**TRY IT:** Give back all the records below, unaltered.

**DATA TO EXAMINE:**
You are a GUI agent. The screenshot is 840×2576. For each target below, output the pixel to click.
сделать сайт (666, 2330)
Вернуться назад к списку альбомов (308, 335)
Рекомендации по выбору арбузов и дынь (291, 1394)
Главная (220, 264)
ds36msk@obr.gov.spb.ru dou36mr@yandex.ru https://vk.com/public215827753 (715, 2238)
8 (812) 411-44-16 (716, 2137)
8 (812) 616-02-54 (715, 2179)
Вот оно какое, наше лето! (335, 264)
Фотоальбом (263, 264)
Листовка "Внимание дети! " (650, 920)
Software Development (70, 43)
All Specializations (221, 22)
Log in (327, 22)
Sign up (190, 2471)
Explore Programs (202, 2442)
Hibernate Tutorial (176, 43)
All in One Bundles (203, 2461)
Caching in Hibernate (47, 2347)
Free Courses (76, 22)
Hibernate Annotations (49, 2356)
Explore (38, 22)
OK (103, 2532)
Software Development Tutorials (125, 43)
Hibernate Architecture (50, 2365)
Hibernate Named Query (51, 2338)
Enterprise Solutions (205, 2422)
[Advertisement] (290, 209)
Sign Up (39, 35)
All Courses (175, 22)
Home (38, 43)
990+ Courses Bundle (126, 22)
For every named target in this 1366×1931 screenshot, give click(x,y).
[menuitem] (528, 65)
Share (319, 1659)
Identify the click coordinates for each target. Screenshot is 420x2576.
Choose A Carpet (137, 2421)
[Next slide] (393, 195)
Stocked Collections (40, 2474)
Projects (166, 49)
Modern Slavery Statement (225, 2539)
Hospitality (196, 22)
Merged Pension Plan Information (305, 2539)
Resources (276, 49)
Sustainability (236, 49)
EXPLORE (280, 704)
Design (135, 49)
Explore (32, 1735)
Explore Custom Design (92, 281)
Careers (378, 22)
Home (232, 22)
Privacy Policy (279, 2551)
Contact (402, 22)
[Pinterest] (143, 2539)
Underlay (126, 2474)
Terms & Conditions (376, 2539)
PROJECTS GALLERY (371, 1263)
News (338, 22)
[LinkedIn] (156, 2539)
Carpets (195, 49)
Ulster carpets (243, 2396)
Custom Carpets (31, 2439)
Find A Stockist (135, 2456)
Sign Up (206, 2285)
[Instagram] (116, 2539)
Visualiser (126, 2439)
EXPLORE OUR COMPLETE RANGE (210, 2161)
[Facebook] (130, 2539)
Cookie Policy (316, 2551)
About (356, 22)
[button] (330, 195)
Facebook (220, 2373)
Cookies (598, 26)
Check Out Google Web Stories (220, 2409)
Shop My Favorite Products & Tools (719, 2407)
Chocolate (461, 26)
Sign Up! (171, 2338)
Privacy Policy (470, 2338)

**OUTPUT BELOW:**
You are a GUI agent. The screenshot is 840×2576. For each target below, output the pixel to click.
сделать сайт (666, 2330)
Вернуться назад к списку альбомов (308, 335)
Рекомендации по выбору арбузов и дынь (291, 1394)
Главная (220, 264)
ds36msk@obr.gov.spb.ru dou36mr@yandex.ru https://vk.com/public215827753 (715, 2238)
8 (812) 411-44-16 (716, 2137)
8 (812) 616-02-54 (715, 2179)
Вот оно какое, наше лето! (335, 264)
Фотоальбом (263, 264)
Листовка "Внимание дети! " (650, 920)
Software Development (70, 43)
All Specializations (221, 22)
Log in (327, 22)
Sign up (190, 2471)
Explore Programs (202, 2442)
Hibernate Tutorial (176, 43)
All in One Bundles (203, 2461)
Caching in Hibernate (47, 2347)
Free Courses (76, 22)
Hibernate Annotations (49, 2356)
Explore (38, 22)
OK (103, 2532)
Software Development Tutorials (125, 43)
Hibernate Architecture (50, 2365)
Hibernate Named Query (51, 2338)
Enterprise Solutions (205, 2422)
[Advertisement] (290, 209)
Sign Up (39, 35)
All Courses (175, 22)
Home (38, 43)
990+ Courses Bundle (126, 22)
For every named target in this 1366×1931 screenshot, give click(x,y).
[menuitem] (528, 65)
Share (319, 1659)
Identify the click coordinates for each target. Screenshot is 420x2576.
Choose A Carpet (137, 2421)
[Next slide] (393, 195)
Stocked Collections (40, 2474)
Projects (166, 49)
Modern Slavery Statement (225, 2539)
Hospitality (196, 22)
Merged Pension Plan Information (305, 2539)
Resources (276, 49)
Sustainability (236, 49)
EXPLORE (280, 704)
Design (135, 49)
Explore (32, 1735)
Explore Custom Design (92, 281)
Careers (378, 22)
Home (232, 22)
Privacy Policy (279, 2551)
Contact (402, 22)
[Pinterest] (143, 2539)
Underlay (126, 2474)
Terms & Conditions (376, 2539)
PROJECTS GALLERY (371, 1263)
News (338, 22)
[LinkedIn] (156, 2539)
Carpets (195, 49)
Ulster carpets (243, 2396)
Custom Carpets (31, 2439)
Find A Stockist (135, 2456)
Sign Up (206, 2285)
[Instagram] (116, 2539)
Visualiser (126, 2439)
EXPLORE OUR COMPLETE RANGE (210, 2161)
[Facebook] (130, 2539)
Cookie Policy (316, 2551)
About (356, 22)
[button] (330, 195)
Facebook (220, 2373)
Cookies (598, 26)
Check Out Google Web Stories (220, 2409)
Shop My Favorite Products & Tools (719, 2407)
Chocolate (461, 26)
Sign Up! (171, 2338)
Privacy Policy (470, 2338)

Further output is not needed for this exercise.